Nel nostro Paese, una grande influenza nel miglioramento della produttività scientifica delle istituzioni di riferimento, per la riduzione delle disparità tra le università del Nord e del Sud Italia, l'ha avuta l'istituzione dell’Agenzia Nazionale di Valutazione del Sistema Universitario e della Ricerca (Anvur) e di sistemi di valutazione associati a schemi incentivanti, quali la Valutazione della Qualità della Ricerca (Vqr) e l’Abilitazione Scientifica Nazionale (Asn). "Oggi, i sistemi di ricerca rivestono un ruolo fondamentale nel sostenere la competitività dei Paesi e lo sviluppo socio-economico. Il miglioramento continuo di tali strumenti avviene non solo attraverso un crescente impiego di risorse, ma anche grazie all’incremento della produttività nel settore", ha spiegato Giovanni Cannata, magnifico rettore dell’Universitas Mercatorum, in apertura di lavori. Il rettore ha adeguatamente sottolineato che "lo sviluppo e la crescente applicazione di nuove tecnologie quali il machine learning e l’intelligenza artificiale, insieme ad alcuni importanti fenomeni in atto, quali la forte spinta verso la scienza aperta e la parità di genere nella ricerca, nonché il mai risolto dibattito sulle metodologie più appropriate di valutazione, peer review o bibliometria, rinvigorito dalla recente istituzione della Coalition for Advancing Research Assessment (CoARA), aprono scenari futuri per questa attività, e la sua valutazione, tutti da esplorare".
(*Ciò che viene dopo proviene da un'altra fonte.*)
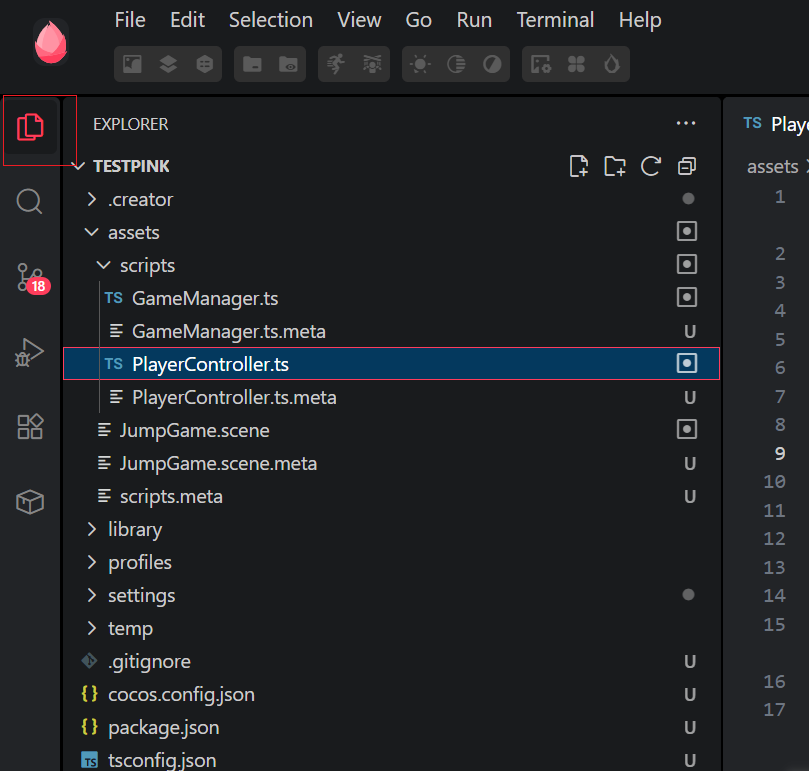Open Explorer's three-dot more actions menu

[686, 124]
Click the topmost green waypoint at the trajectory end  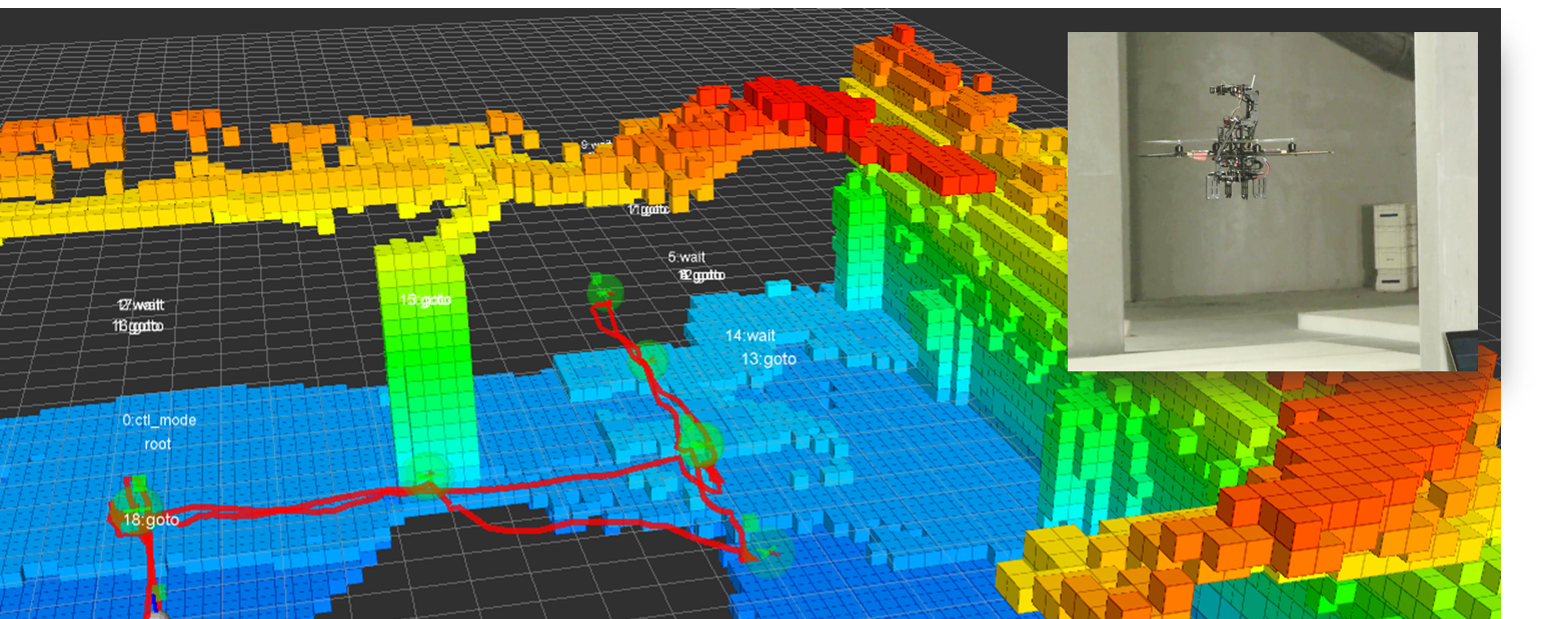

Il professor Antonio Uricchio, presidente dell'Anvur, invece, ha messo in evidenza che il suo istituto, con strumenti come gli esercizi Vqr, ha contribuito a definire e migliorare "una cultura della qualità e della valutazione che ha portato alla crescita complessiva della produzione scientifica delle ricercatrici e dei ricercatori". Per le università e gli enti di ricerca, la Valutazione della Qualità della Ricerca, infatti, "è una straordinaria opportunità per promuovere policy interne che favoriscono l'apprezzamento della produzione scientifica e dell’impatto che essa può produrre sulla società". Giovanni Abramo, Professore ordinario di Management dell’Innovazione e Entrepreneurship all’Universitas Mercatorum e Presidente dell’International Society for Scientometrics and Informetrics (ISSI), invece, ha voluto mettere l'accento sull'importanza del convegno, che ha creato un punto di incontro tra "la scienza della valutazione" e gli utilizzatori. Il dialogo e lo scambio di know-how che si sono uniti in un flusso di straordinaria importanza, per consolidare la certezza dell'importanza della valutazione della ricerca come elemento sempre più centrale per il sostegno dell'innovazione e del progresso scientifico.

Oltre agli illustri esperti già citati, tra gli altri hanno partecipato all'incontro anche Emanuela Reale, Co-Editor-in-Chief della rivista "Research Evaluation"; Alesia Zuccalà, Professoressa del Dipartimento di Comunicazione dell’Università di Copenhagen, Danimarca; Dag Aksnes, Professore del Nordic Institute for Studies in Innovation,

Research and Education (NIFU), Norvegia; Stefano Laporta, Presidente ISPRA; Raffaello Bronzini, Responsabile del Nucleo di Coordinamento delle Attività di Analisi, Studio e Ricerca del MUR.